The spectacle of royal poverty and the tragical turn taken by English affairs gave Mademoiselle cause for serious thought. She saw that whatever the Prince might be in the future, he was not a desirable suitor at the epoch existent; and she spoke freely:
Were I to marry that boy I should have to sell everything that I might possess and go to war! I should not be able to help it. I could not rest until I had staked my all on the chance of reconquering his kingdom! But as I had always lived in luxury, and as I had been free from care, the thought of such an uncertain condition troubled me.

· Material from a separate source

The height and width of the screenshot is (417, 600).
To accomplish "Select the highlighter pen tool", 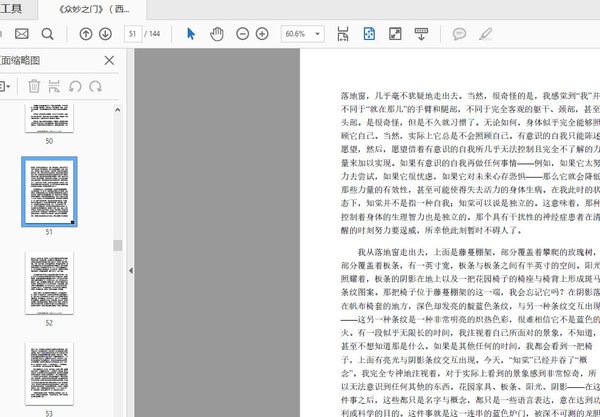I will click(486, 34).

Had the Prince of Wales been a hero of the type of the Cid, Mademoiselle would have thrown prudence to the winds. Personal attraction, the magnetism of love, the arguments used by Lauzun would have called her from her dreams of the pomp becoming her rank, and she would have confronted poverty gaily; her whole career proved that she was not of a calculating mind. The Prince of Wales was by three years her junior; he was awkward and bashful, and so ignorant that he had no conception of his own affairs. He lounged distractedly through the vast, empty Louvre, absorbed in purposeless thought, and, goaded by his mother, he frequented the Tuileries and besieged the heart of his cousin, whom he amazed by the sluggish obstinacy of his attentions. He paid his court with the inconsequent air of a trained parrot; the details of his love-making were ordered by his mother, and when, tormented by personal anxieties, the Queen of England forgot to dictate his discourse, he sat before Mademoiselle with lips closed. He talked so little that it was said he "opened his teeth only to devour fat meat." At one of the banquets of the Queen of France he refused to touch the ortolans, and falling upon an enormous piece of beef and upon a shoulder of mutton he "ate as if there had been nothing else in the world, and as if he had never eaten before."
"His taste," mused Mademoiselle, "appeared to me to be somewhat indelicate; I was ashamed because he was not as good in other respects as he bore witness that he was in his feeling for me."